One lesson from this is that employees’ benefits derived from flexible working depends on the way in which flexible working arrangements are implemented. Digitalization will not automatically foster employees’ work-life balance, as is often proclaimed.

When discussing the pros and cons of the digital revolution, we also have to take into account that flexible working impacts on women’s and men’s lives differently. With flexible working time, men often invest more time in work. Women, by contrast, use their time flexibility more for activities and duties outside work. One reason for the different use of flexibility is that women still take on the lion’s share of housework and care work. Women therefore have to deal with time boundaries within other spheres of living more often than men. These time boundaries are, for example, the opening and closing hours of day-care centres, school holidays or the work schedule of the home-visiting nursing staff for family members in need of care. Those who claim that digitilization will lead to the dissolution of “traditional” time boundaries primarily refer to those within the labour market sphere. Time boundaries in spheres of life outside paid work are generally neglected.

Workplace norms and expectations also play a crucial role in women’s and men’s use of work flexibility. At the workplace, the norm of the ‘ideal worker’ prevails. The ‘ideal worker’ works full-time, has no duties outside the workplace and is therefore available for the employer’s needs at any time. Even when employees organize their work and working time by themselves, they still have to comply with this norm – at least when they seek to fulfill the employer’s and their colleagues’ expectations. Since women take on most home duties, they have fewer capacities than male counterparts to be ‘ideal workers’. In addition, employers and colleagues view men rather than women as ‘ideal workers’ – especially with regard to having children. Mothers are expected to use working time flexibility for care work, whereas fathers are stigmatized for doing so. Thus, the risk of overtime and work intensification is primarily a male issue.

Digitalization, i.e. flexible work in space and time, risks aggravating traditional gender arrangements; men invest more time at work, while women take on duties outside work as I have argued. Digitalization might exacerbate the current unequal allocation of paid and unpaid work between women and men rather than dissolve “traditional” boundaries between work and the rest of life. Or more precisely: the traditional boundaries mainly melt away for one group of employees, namely men, while women still deal with time boundaries in other spheres of life more often than not.

Surprisingly, the costs and benefits of digitalization by gender are not acknowledged in ongoing debates on the digital revolution. Digitalization is discussed as if the labour market and the workplace were completely gender-neutral. This is especially obvious when the necessity of further training and life-long learning is discussed. The common expectation is that employees will have to be constantly trained in order to keep up with digital innovations. However, there is no discussion on how employees’ demands for further education within and outside working time might be combined with demands on the working day for other duties such as care work.
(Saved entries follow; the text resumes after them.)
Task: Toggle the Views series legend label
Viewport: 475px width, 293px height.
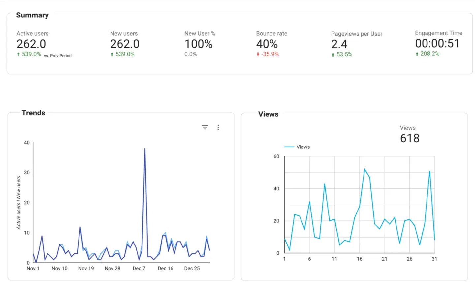Action: coord(303,147)
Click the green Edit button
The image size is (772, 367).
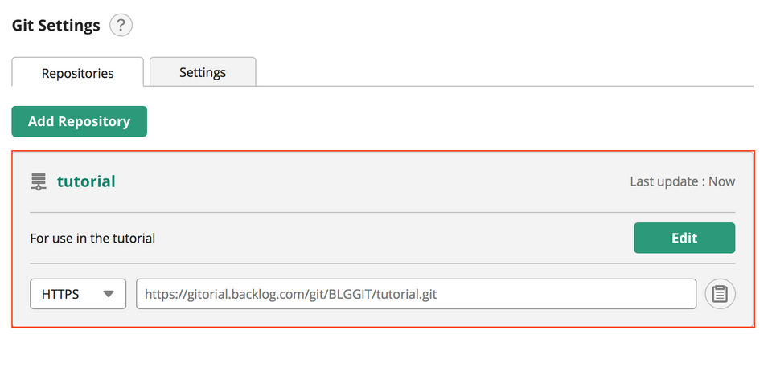click(684, 238)
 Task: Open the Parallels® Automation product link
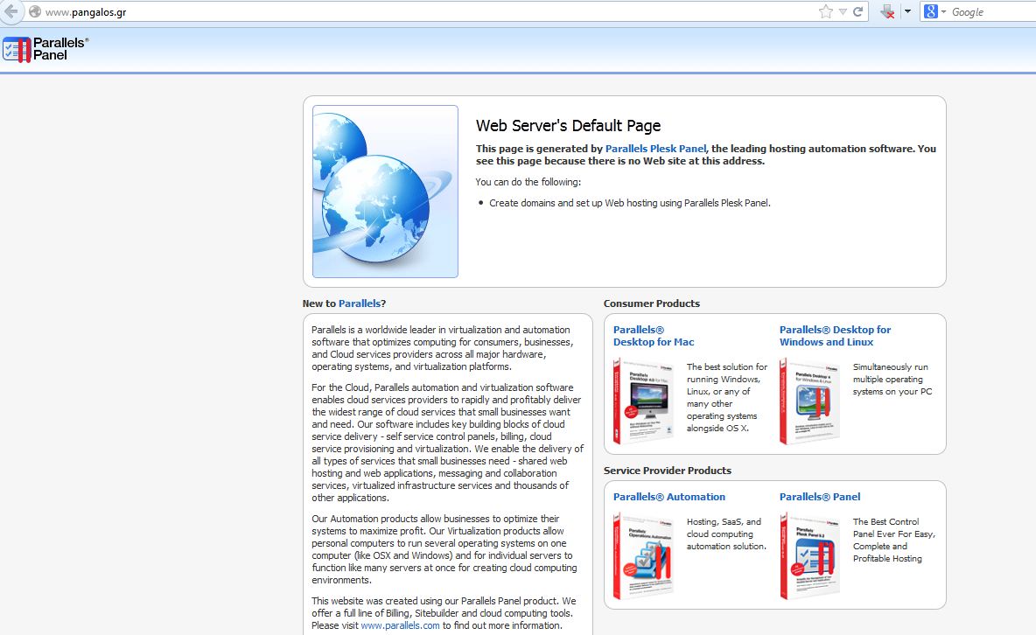669,497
Because further education is seen as an inevitable consequence of the digital revolution, we might even expect that the ‘ideal worker norm’ will be stretched further. At the digitalized workplace, the ‘ideal worker’ might not only work full-time and comply with the employer’s needs but might also constantly engage in further training. Since men have more time on their hands than women to invest in training and life-long learning, such a work norm would worsen gender inequality at the digitalized workplace.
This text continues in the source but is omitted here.